Takich, jak Józef w świdnickim Schronisku im. Świętego Brata Alberta jest wielu. Niegdyś mieli dom, rodzinę, dziś nie mają nic. Jednych zniszczył alkohol, innych choroba albo inne sytuacje, na które nie mieli lub nie chcieli mieć wpływu. Dziś powoli budują swoje życie na nowo.
– Byłem zawodowym kierowcą. Przepracowałem 28 lat w świdnickim Przedsiębiorstwie Komunikacji Samochodowej. Zostałem odznaczony srebrną odznaką wzorowego kierowcy i złotą odznaką zasłużonego kierowcy – wspomina Józef. Ale jego losy potoczyły się zupełnie inaczej niż sądził. –Miałem w Świdnicy mieszkanie, jeden pokój. Żona piła, nie interesowała się dziećmi,. Już dawno ze sobą nie żyjemy, a córki się nie przyznają – dodaje Józef.

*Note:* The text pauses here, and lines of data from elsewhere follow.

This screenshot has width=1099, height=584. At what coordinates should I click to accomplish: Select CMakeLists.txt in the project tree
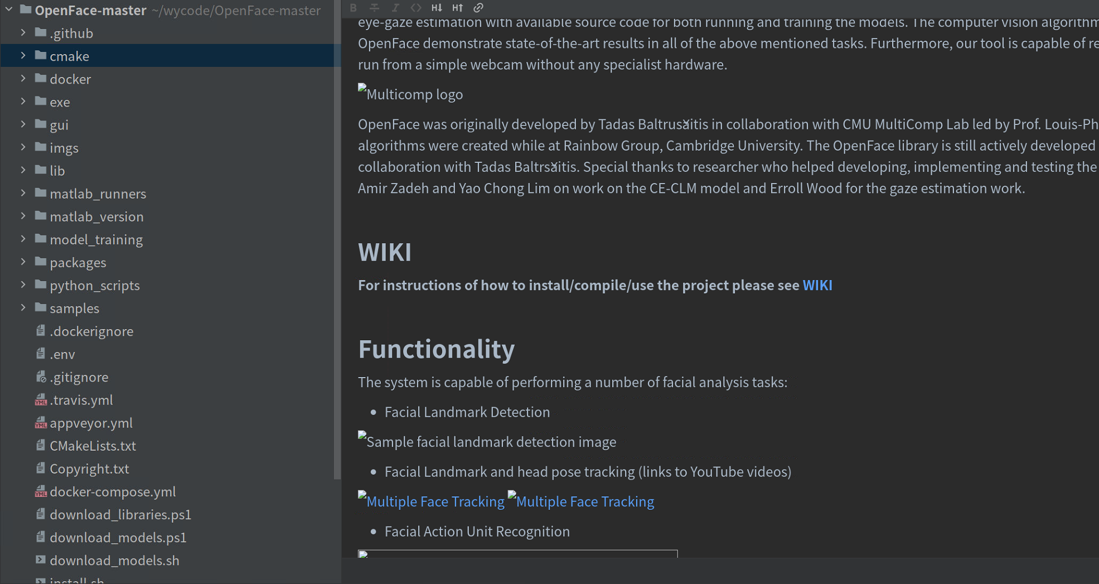pyautogui.click(x=93, y=446)
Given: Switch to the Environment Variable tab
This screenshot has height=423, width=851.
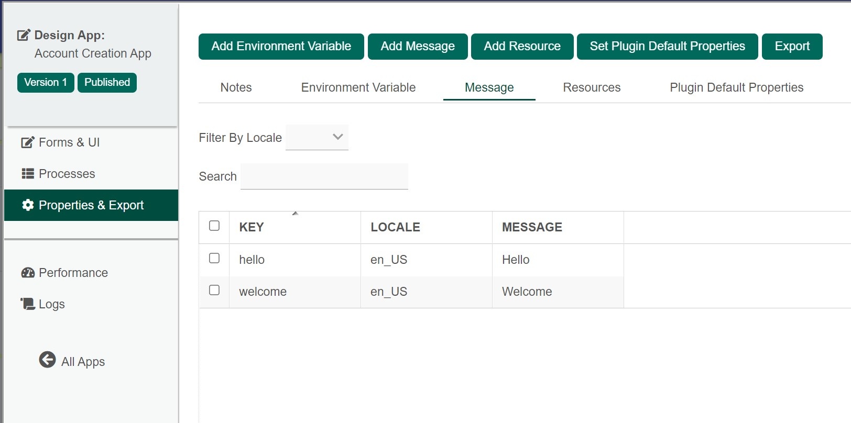Looking at the screenshot, I should click(x=358, y=87).
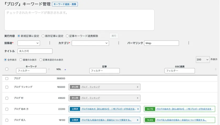220x125 pixels.
Task: Click the パーマリンク input field
Action: 161,43
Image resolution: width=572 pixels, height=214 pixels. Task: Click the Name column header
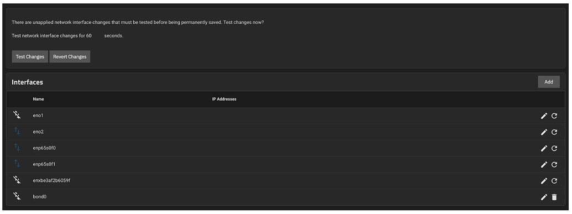pos(38,99)
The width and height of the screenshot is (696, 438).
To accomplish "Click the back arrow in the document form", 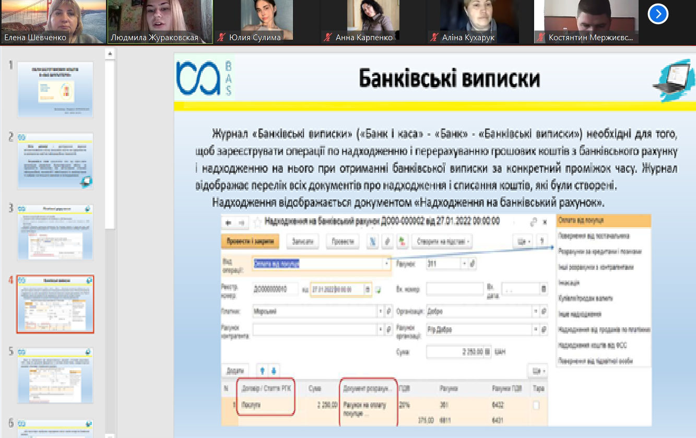I will [228, 222].
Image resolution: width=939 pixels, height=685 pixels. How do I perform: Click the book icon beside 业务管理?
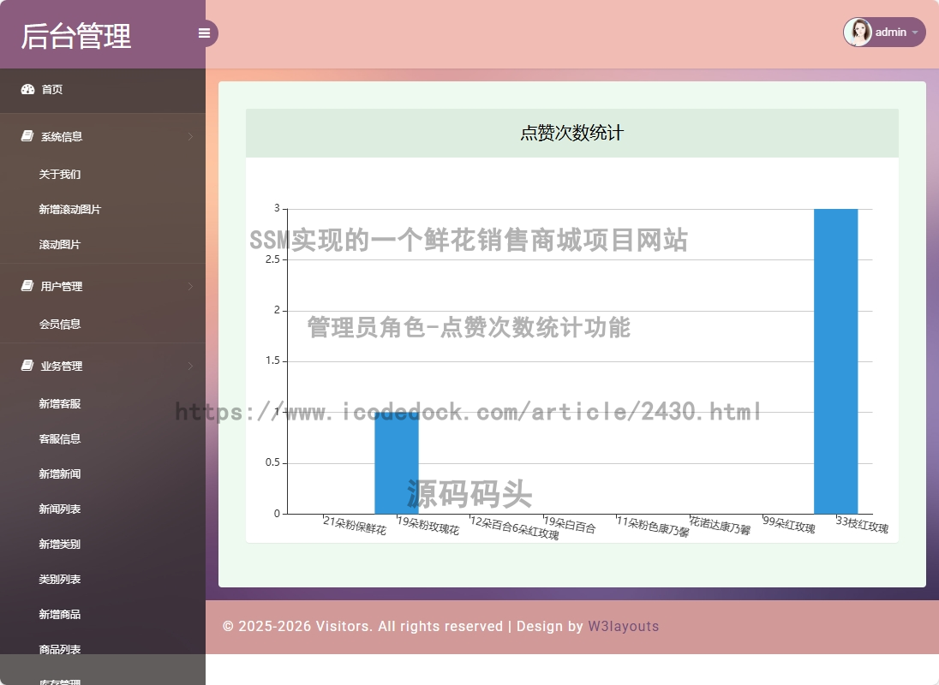[27, 365]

Świdniczanin choruje na serce. – Kiedyś zmiotło mnie w kościele. Poczułem straszny ból. Miałem zawał. Trafiłem do szpitala w Nowym Sączu, bo akurat w tamtych okolicach wtedy pracowałem. Od tego czasu wszystko się zaczęło – wspomina Józef. Potem trafił na ulicę. Świdniczanin nie chce wspominać tego okresu. Dziś mieszka w świdnickim Schronisku dla Bezdomnych, utrzymuje się ze skromnej renty. Okres życia na ulicy przypłacił amputowanymi stopami.
Takich, jak Józef jest wielu. Część z nich wciąż mieszka na ulicy, część trafiła do Schroniska Im. Świętego Brata Alberta.